But surely there is a difference between arousing your partner and setting yourself up as fodder to be masturbated over by random strangers?

“Unless the two are connected, responds Victoria. “I’m sure many men get turned on by the idea of other men – who can’t have her – being aroused by their girlfriend. And I know for a fact that many women find the idea of random men spilling sperm over them a very erotic one. I know I do.”

“We sent out an email questionnaire recently to our contributors,” says Sally, nodding in cautious agreement, “to see what motivated them to upload pictures to the site. And about a third of the respondents said their boyfriends weren’t happy with their pictures even being there, and over half said their pictures had been taken by someone other than their boyfriends – such as friends or siblings or even professional photographers who they’d paid to take them. Vicky is right – being fancied – as a physical object as much as a thinking, feeling soul - is a major part of women’s erotic experience. The pleasure of feeling, seeing a man’s desire for you is a wonderfully life-affirming thing.”

“And it also gives you power over him,” adds Victoria: “we all know that a man will do practically anything for a woman he wants to sleep with.”

Except respect her in the boardroom, perhaps?
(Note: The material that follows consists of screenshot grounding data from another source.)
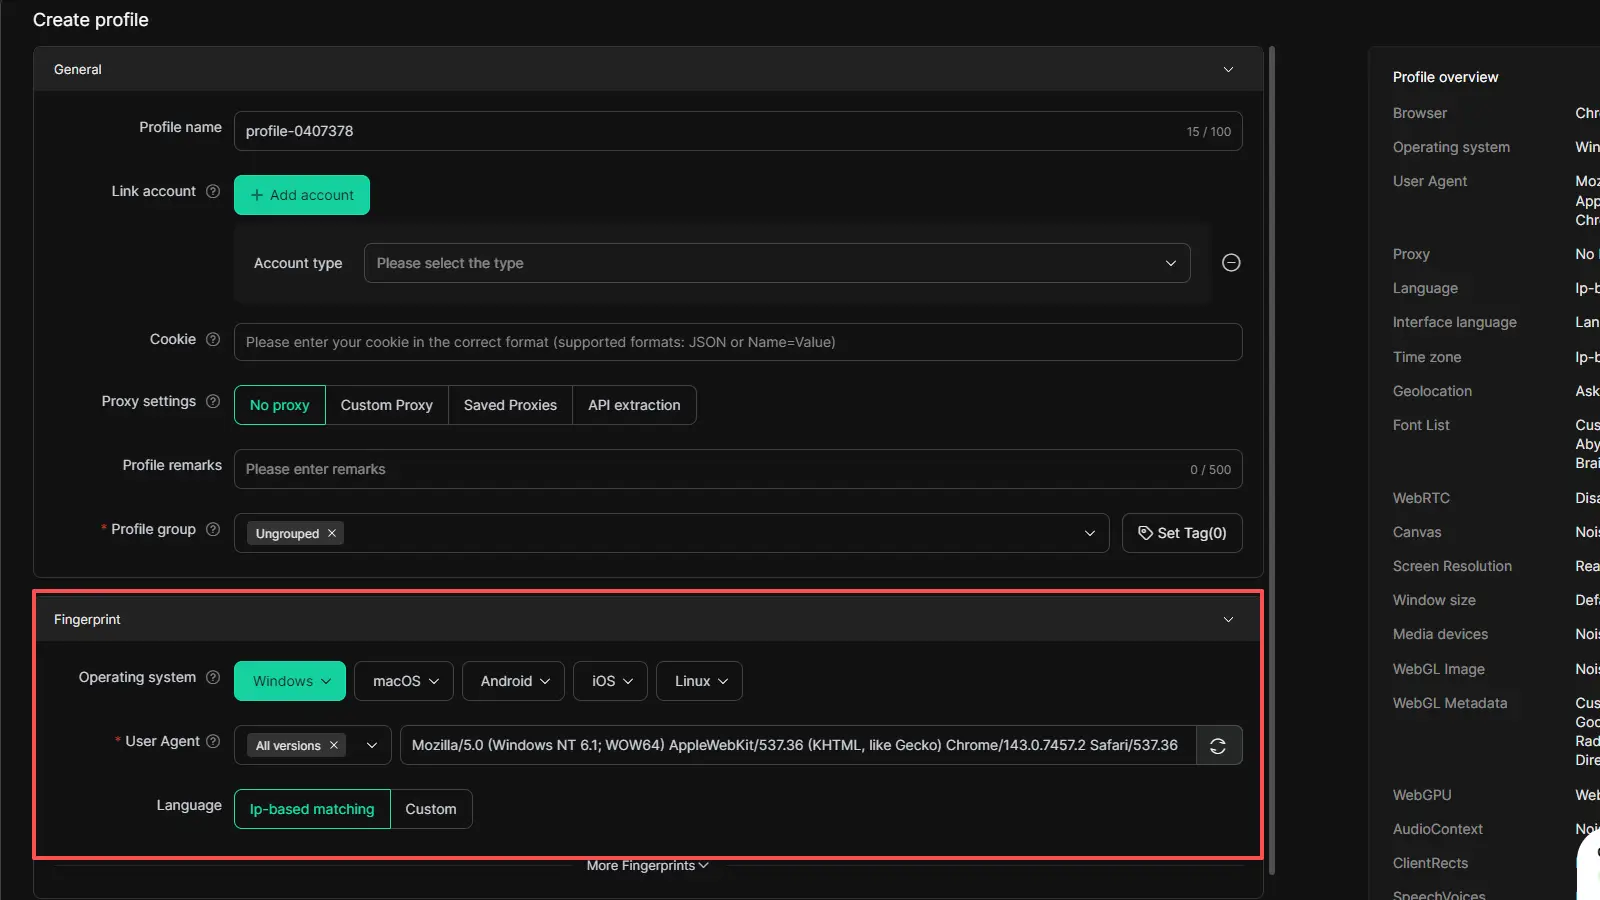
Task: Choose Custom language option
Action: [x=431, y=810]

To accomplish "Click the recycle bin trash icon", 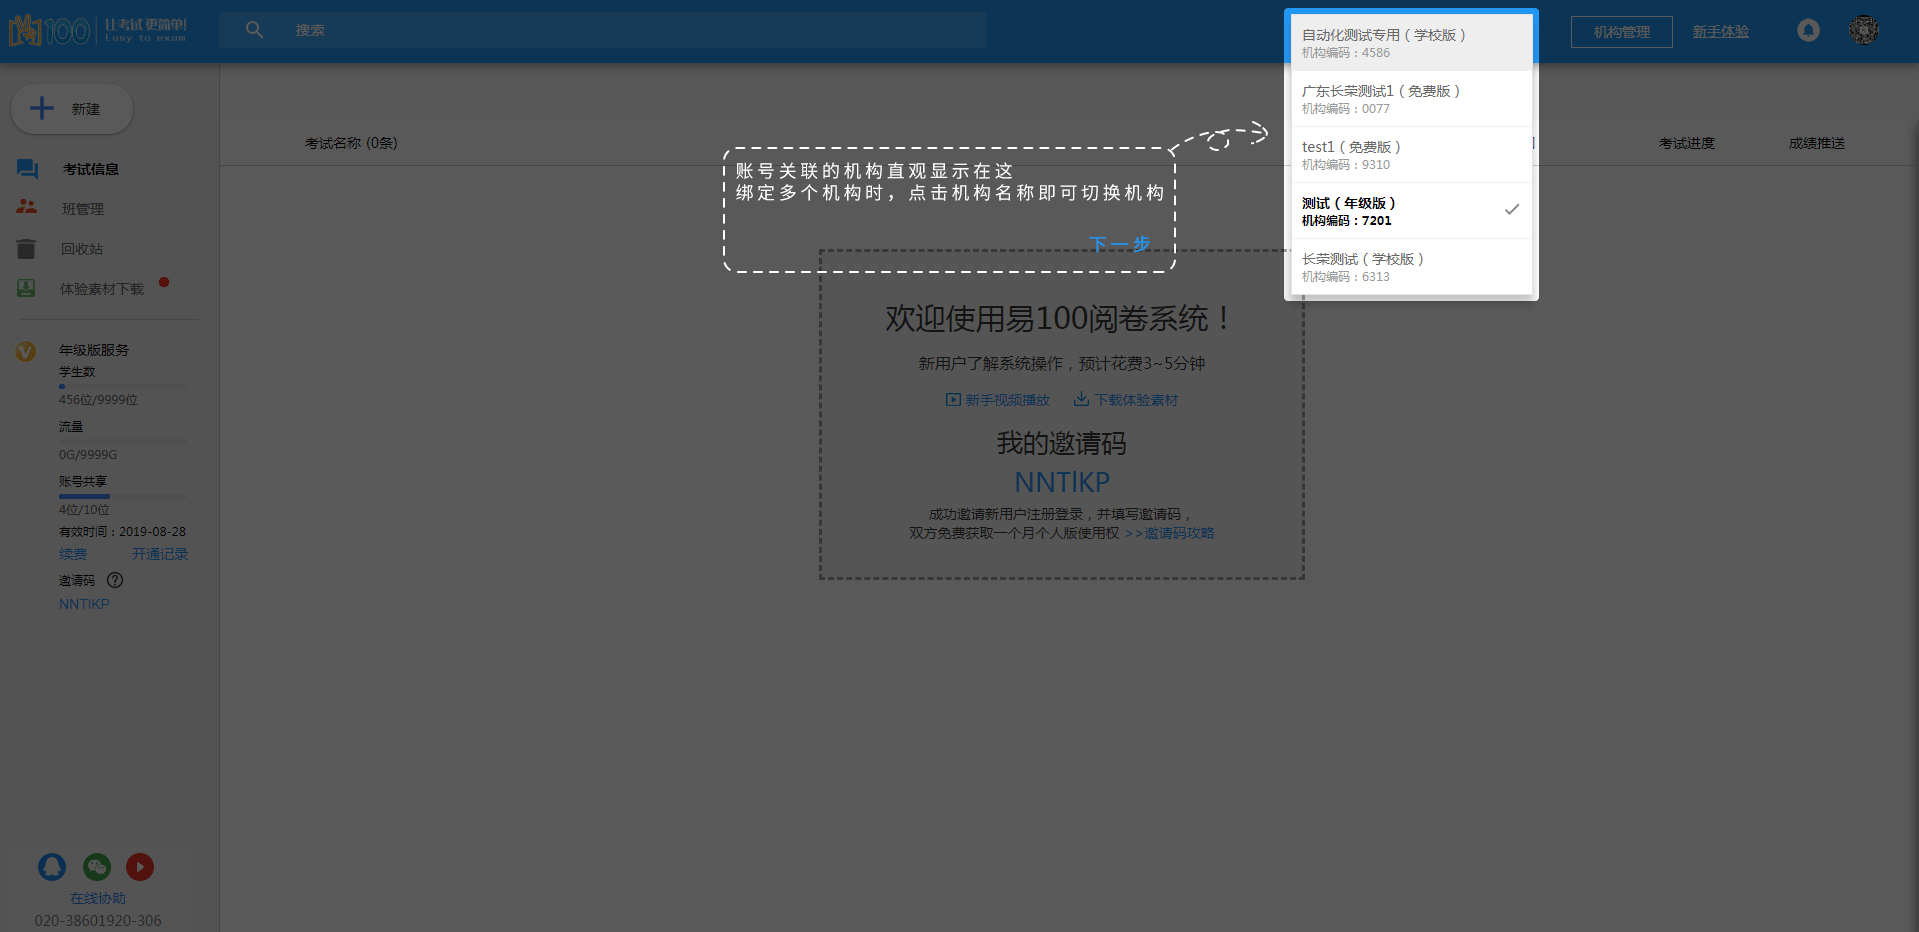I will pos(27,249).
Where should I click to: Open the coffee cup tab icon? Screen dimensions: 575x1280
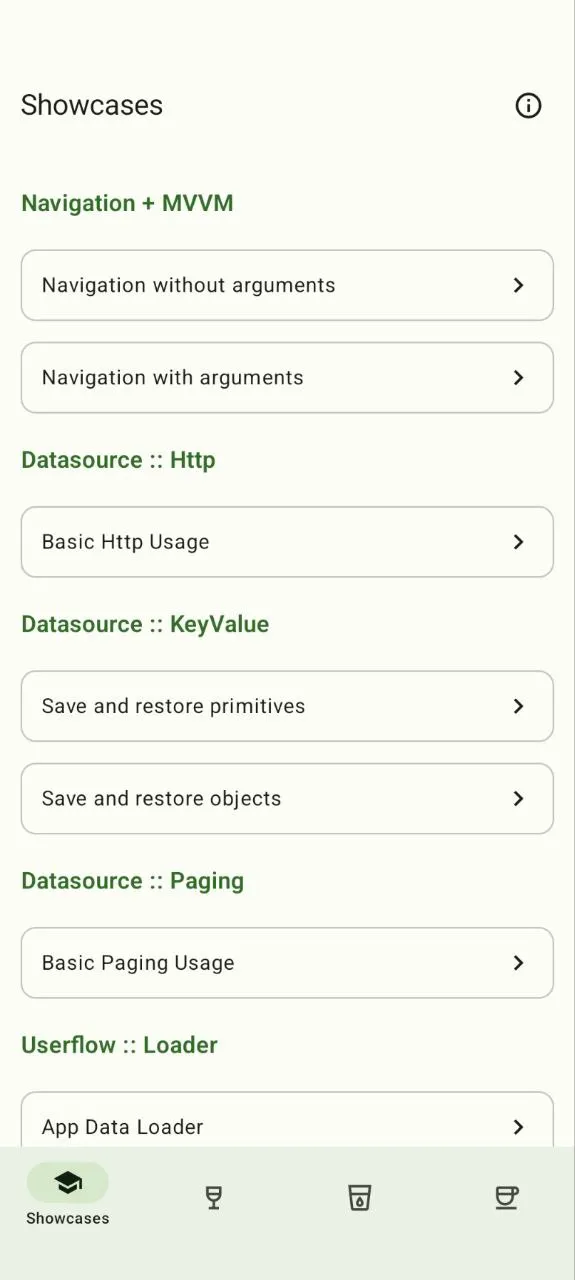coord(507,1197)
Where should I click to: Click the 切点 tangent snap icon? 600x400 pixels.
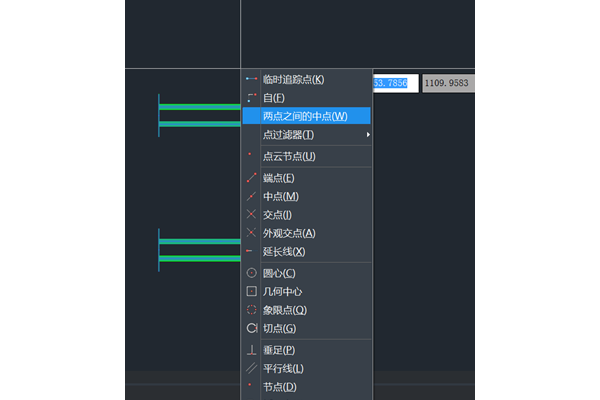[252, 328]

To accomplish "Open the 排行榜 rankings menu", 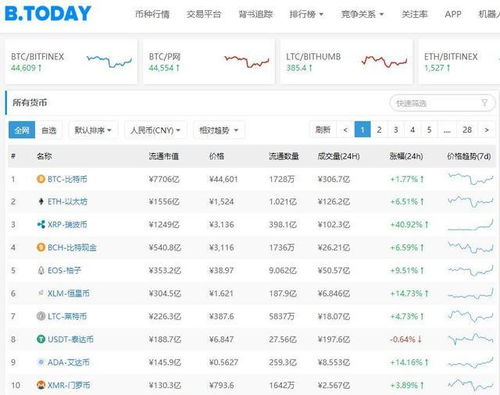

“I just don’t think that’s true anymore,” says Sally. “I think men in this post-feminist world are capable of distinguishing between women as valued colleagues and women as lusted-after sex partners.”

But isn’t there a danger that raunch, in which women are remorselessly depicted as nothing but sex objects, could undermine that ability?

“No,” answers Victoria, firmly. “Because women have so much economic power now. Even if men wanted to force them back into the kitchen, they wouldn’t be able to because they don’t have the power to do so. And I just don’t see how women getting their tits out on a website is going to change that.”

“It’s money that buys you respect in a capitalist society,” adds Sally. “And all the figures show that women – especially young women – have as much of that as men.”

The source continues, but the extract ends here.